Miriam Sagan’s three poems


Still Casting A Shadow


The old dog 

sleeps in the shade 

beneath the truck bed.


The moon 

sleeps in the shade

of its friend the earth.


sleep in the shade 

of my love for you 


a dark and deep sleep.


I'm Not Shakespeare

 

Sitting in the Miss Worcester diner 

googling “comparison is odious”

I tell you 

“this would make good poem.”

And you say:

“what comes next?”


Do I have to do 

everything myself?

Damascus Gate. Painter Frank Stella. 1969.

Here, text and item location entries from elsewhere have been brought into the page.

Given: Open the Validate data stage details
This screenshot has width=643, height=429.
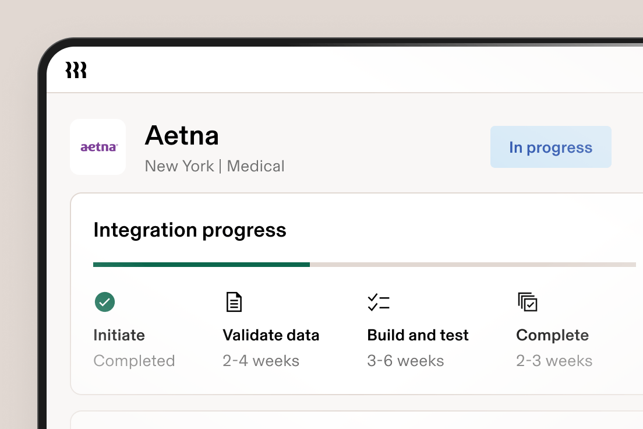Looking at the screenshot, I should point(271,335).
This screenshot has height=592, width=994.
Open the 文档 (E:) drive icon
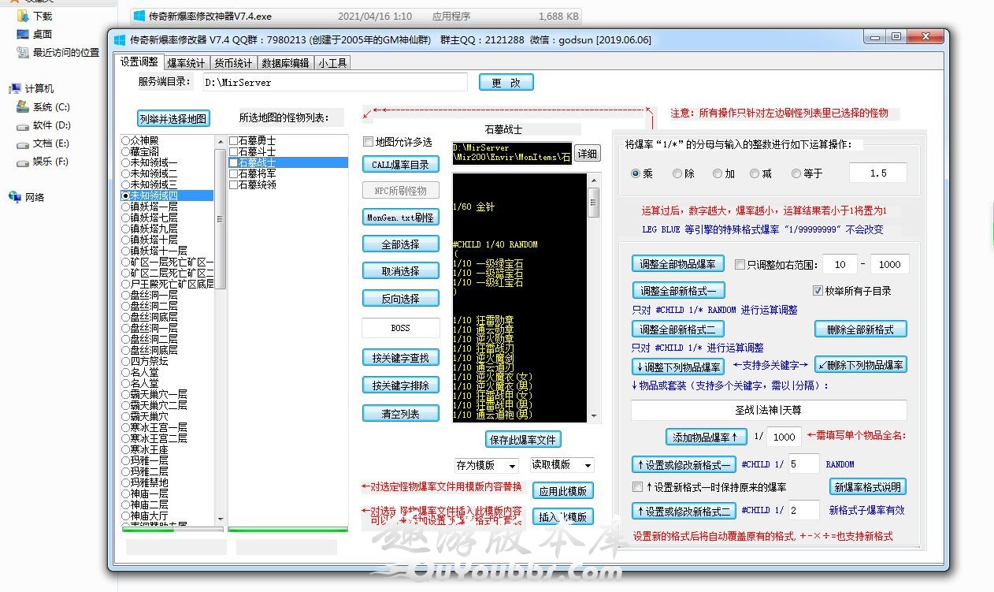click(x=23, y=143)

I saw this entrance into a holy city when I 

was feckless, young, and underwhelmed 

by life but overwhelmed by myself.


It left me with a taste for large indifferent things 

so much bigger than myself: G-d, 

the ocean, the rings of Saturn 


the look in the face of those

I’ve loved. I’d like to see 

this painting one more time 


now that I’m old.

I could not 

enter it. It entered me.


Miriam Sagan is the author of over thirty books of poetry, fiction, and memoir. She is a two-time winner of the New Mexico/Arizona Book Awards as well as a recipient of the City of Santa Fe Mayor’s Award for Excellence in the Arts and a New Mexico Literary Arts Gratitude Award. She has been a writer in residence in four national parks, Yaddo, MacDowell, Gullkistan in Iceland, Kura Studio in Japan, and a dozen more remote and interesting places. She works with text and sculptural installation as part of the mother/daughter creative team Maternal Mitochondria (with Isabel Winson-Sagan) in venues ranging from RV parks to galleries. She founded and directed the creative writing program at Santa Fe Community College until her retirement. Her poetry was set to music for the Santa Fe Women’s Chorus, incised on stoneware for two haiku pathways, and projected as video inside an abandoned building during the pandemic under the auspices of Vital Spaces.